Mercados Financieros: En relación con las otras dos opciones anteriores, esta es la que tiene mayor riesgo. Especialmente en el corto plazo, porque algunos acontecimientos empresariales y geopolíticos, pueden producir tanto subidas como bajadas en los activos financieros de renta fija y en mayor medida en los activos de renta variable. Esto supone una mayor exposición de nuestra cartera a la inestabilidad y exposición a los efectos de estos sucesos. Pero, en el largo plazo, este riesgo disminuye, por lo que es sin lugar a dudas la mejor estrategia financiera.

Por tanto, cuanto mayor sea nuestro horizonte temporal, más seguro y eficiente será la renta variable de nuestra cartera de inversión, que son los activos que obtienen una mayor rentabilidad. Aunque sea un activo de riesgo, en el largo plazo, en periodos de 10 años o más, tanto el S&P 500 (índice americano) como el MSCI World (índice que registra el crecimiento global) han obtenido rentabilidades significativas.

Hay que tener en cuenta, que estas inversiones tienen mayor liquidez, la inversión mínima no es un obstáculo, y además permite diversificar la inversión por sectores, por divisas y geográficamente.

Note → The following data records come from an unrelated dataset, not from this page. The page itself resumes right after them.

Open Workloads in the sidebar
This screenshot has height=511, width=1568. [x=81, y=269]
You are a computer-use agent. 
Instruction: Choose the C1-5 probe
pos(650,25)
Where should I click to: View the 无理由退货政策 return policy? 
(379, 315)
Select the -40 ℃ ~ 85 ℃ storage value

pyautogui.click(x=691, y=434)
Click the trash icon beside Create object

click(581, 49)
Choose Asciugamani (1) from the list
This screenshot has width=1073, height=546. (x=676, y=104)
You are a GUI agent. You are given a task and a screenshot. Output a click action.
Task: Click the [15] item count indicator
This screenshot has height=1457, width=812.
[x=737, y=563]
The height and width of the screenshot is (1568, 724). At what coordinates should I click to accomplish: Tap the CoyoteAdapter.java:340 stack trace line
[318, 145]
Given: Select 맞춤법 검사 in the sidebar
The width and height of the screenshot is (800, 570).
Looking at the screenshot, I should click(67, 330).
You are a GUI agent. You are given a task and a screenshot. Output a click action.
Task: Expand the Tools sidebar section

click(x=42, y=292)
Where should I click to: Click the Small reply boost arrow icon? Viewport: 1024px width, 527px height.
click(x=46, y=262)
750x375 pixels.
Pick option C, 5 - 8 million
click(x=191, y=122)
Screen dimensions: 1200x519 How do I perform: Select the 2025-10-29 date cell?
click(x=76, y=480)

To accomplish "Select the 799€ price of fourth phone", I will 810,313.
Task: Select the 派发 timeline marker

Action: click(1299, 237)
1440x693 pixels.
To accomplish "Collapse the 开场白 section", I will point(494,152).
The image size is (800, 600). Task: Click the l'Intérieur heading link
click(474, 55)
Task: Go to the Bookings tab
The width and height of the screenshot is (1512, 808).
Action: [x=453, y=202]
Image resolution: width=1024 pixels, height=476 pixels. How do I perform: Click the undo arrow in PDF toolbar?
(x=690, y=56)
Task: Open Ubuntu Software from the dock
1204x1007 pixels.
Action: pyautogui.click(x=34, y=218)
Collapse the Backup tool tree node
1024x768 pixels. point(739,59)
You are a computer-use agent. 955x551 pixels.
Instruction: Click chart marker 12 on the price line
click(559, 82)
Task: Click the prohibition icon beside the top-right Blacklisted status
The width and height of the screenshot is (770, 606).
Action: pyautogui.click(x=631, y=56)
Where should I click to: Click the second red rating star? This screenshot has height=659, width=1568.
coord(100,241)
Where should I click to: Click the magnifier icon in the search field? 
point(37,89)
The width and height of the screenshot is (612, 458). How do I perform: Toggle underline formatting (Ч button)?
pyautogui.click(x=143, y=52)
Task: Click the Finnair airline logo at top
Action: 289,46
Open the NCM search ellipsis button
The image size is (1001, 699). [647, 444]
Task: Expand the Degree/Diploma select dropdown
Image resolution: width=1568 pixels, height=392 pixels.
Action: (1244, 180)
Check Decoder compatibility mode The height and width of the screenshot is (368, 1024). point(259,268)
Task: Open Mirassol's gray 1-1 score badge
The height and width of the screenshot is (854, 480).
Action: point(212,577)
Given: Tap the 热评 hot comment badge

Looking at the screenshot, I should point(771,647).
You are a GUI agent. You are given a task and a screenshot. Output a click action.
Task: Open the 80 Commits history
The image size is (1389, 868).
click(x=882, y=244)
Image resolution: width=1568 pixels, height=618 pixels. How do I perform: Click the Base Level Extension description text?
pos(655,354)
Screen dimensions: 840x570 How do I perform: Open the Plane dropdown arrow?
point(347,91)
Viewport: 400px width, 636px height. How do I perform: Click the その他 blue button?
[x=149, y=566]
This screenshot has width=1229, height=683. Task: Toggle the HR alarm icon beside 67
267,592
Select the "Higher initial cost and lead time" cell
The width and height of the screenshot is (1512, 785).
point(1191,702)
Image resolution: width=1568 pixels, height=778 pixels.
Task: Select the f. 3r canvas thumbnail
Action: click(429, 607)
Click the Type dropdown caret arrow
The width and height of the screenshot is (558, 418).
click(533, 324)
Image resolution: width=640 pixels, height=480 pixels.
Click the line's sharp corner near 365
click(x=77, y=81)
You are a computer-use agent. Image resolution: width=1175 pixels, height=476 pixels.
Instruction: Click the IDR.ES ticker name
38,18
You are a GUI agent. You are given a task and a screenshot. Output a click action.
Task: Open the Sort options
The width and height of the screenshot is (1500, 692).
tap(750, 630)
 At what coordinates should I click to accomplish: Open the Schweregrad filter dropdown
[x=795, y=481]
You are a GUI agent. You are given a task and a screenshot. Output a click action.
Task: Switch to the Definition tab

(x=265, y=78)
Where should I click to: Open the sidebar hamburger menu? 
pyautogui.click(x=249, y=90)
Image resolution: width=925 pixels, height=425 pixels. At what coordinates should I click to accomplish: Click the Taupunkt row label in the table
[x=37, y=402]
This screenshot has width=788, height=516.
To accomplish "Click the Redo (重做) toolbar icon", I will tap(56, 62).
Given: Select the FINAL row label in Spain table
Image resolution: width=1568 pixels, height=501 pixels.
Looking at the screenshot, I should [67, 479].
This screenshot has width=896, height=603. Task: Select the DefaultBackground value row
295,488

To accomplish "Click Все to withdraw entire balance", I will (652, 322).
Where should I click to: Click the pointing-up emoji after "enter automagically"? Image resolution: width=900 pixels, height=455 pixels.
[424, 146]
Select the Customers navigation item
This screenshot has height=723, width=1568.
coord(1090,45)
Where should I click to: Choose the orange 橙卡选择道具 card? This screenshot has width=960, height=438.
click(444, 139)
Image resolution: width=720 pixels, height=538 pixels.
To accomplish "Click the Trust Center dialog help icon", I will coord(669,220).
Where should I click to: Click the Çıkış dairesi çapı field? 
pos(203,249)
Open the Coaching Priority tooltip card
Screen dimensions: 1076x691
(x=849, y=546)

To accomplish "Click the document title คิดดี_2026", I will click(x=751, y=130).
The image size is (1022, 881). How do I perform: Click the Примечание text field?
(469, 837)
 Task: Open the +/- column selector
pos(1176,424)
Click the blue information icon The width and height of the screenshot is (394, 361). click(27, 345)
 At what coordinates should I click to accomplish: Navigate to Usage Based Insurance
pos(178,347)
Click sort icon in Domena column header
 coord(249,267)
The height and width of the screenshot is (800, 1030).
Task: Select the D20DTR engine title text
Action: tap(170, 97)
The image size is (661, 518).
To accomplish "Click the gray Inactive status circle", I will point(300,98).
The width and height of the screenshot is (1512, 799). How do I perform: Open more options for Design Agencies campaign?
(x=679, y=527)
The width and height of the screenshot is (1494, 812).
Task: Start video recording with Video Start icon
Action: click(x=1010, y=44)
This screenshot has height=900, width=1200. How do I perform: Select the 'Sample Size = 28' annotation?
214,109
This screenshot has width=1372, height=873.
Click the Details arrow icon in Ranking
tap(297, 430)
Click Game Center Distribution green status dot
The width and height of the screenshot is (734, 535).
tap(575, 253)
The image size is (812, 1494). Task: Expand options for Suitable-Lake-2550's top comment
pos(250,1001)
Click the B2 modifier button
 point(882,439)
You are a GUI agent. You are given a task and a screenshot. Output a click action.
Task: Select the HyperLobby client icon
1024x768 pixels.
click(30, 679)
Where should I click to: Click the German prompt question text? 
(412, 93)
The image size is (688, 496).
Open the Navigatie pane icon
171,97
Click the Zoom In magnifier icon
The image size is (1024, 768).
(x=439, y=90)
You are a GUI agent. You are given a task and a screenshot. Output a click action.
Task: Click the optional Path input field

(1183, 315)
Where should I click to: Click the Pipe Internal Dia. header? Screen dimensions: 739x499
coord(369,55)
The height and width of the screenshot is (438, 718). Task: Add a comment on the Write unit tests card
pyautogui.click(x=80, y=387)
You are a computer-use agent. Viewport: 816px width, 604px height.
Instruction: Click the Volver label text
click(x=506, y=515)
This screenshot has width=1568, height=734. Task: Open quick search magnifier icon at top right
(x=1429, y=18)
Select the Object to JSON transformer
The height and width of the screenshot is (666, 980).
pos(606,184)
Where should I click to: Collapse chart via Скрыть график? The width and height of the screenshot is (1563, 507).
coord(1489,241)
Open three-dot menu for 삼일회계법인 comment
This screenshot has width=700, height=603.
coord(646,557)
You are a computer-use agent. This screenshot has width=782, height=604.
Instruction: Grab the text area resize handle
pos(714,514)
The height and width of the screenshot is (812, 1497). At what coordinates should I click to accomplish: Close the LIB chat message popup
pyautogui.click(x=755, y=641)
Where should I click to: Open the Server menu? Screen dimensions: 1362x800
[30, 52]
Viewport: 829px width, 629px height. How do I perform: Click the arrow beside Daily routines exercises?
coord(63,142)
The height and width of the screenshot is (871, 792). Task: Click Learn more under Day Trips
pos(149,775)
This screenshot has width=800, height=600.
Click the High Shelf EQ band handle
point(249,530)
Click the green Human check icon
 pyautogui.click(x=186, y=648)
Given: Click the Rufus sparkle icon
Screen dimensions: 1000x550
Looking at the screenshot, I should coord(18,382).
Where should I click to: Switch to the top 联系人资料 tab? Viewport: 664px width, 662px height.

La mayor dificultad en relación con este tipo de inversiones, es saber dónde invertir y qué estrategia seguir. Por lo que es fundamental formarse antes de invertir, y realizar un seguimiento de los cambios y observar la evolución de las inversiones. Si no se tiene tiempo para llevar a cabo estas tareas, una buena opción es aprovechar los conocimientos financieros y la experiencia de profesionales especializados en este sector, para efectuar estas inversiones, además otra ventaja de operar a través de profesionales son las ventajas fiscales que conllevan.

Es conveniente recalcar la importancia que tiene invertir en el largo plazo por las ventajas que aportan. Aunque hayamos escuchado hablar de los beneficios en el corto plazo,  estos no son sostenibles y son más arriesgados, no parece responsable encomendar los ahorros a inversiones con tanto riesgo y posibilidad de pérdidas.

Razones para invertir en el largo plazo

Para concluir, si el objetivo del inversor es aumentar el patrimonio, el horizonte temporal más apropiado es el largo plazo. Cuando tengamos establecidos los objetivos y el horizonte temporal, hay que desarrollar una planificación financiera para que nuestra cartera de inversión esté bien diversificada y equilibrada. Para nuestro horizonte temporal de largo plazo, hay que tener claro que los mercados financieros son el activo más atractivo, y más específicamente los fondos de inversión, ya que en términos de rentabilidad son los más atractivos y eficientes.

Por estas razones, los asesores financieros suponen una figura esencial para definir unos objetivos claros que se ajusten a cada inversor, para la elección de los productos y activos financieros más adecuados, y en definitiva para elaborar la estrategia financiera más favorable para el inversor.